▶ **Assigned task**
Your task is to repeat the lines below exactly, excluding any pictures they contain.

(Records contained in a dataset)
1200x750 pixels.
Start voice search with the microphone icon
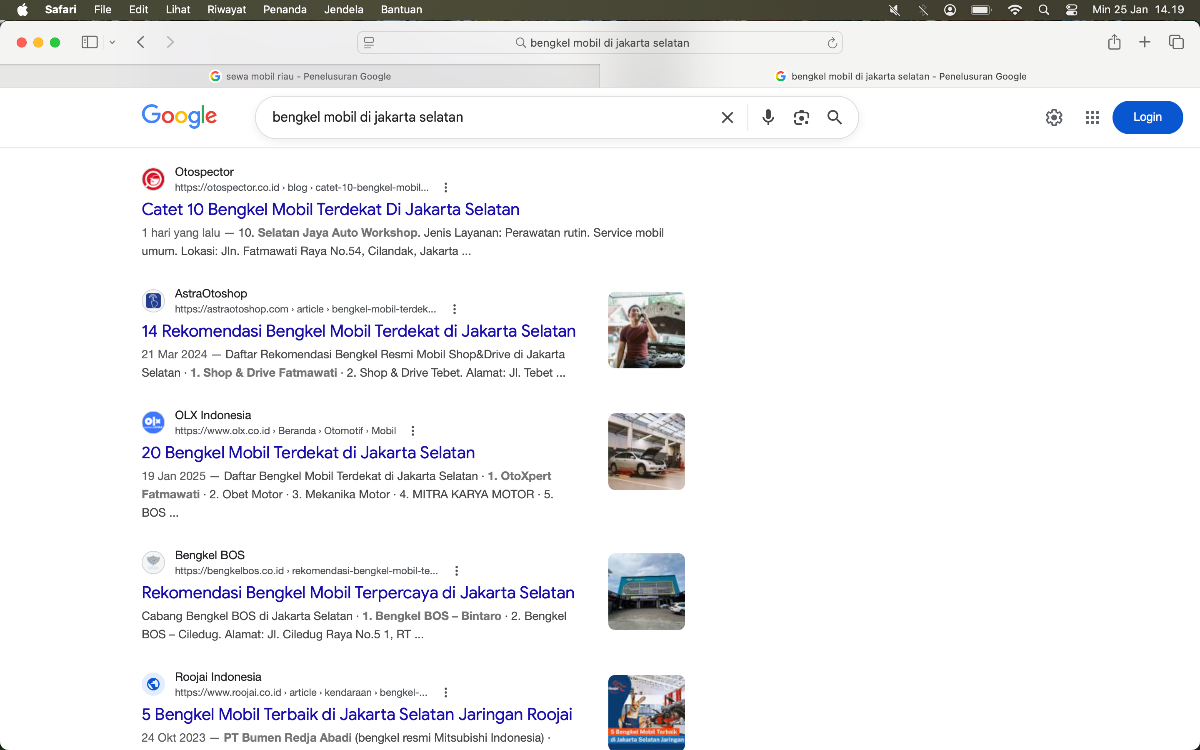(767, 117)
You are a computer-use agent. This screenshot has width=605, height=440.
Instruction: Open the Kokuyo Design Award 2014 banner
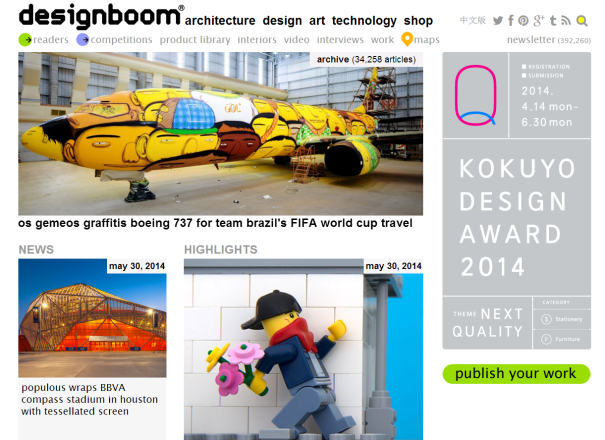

▶ **Reply**
1200x750 pixels.
Start voice search with the microphone icon
(767, 117)
You are a computer-use agent. This screenshot has width=605, height=440.
Instruction: Open the Kokuyo Design Award 2014 banner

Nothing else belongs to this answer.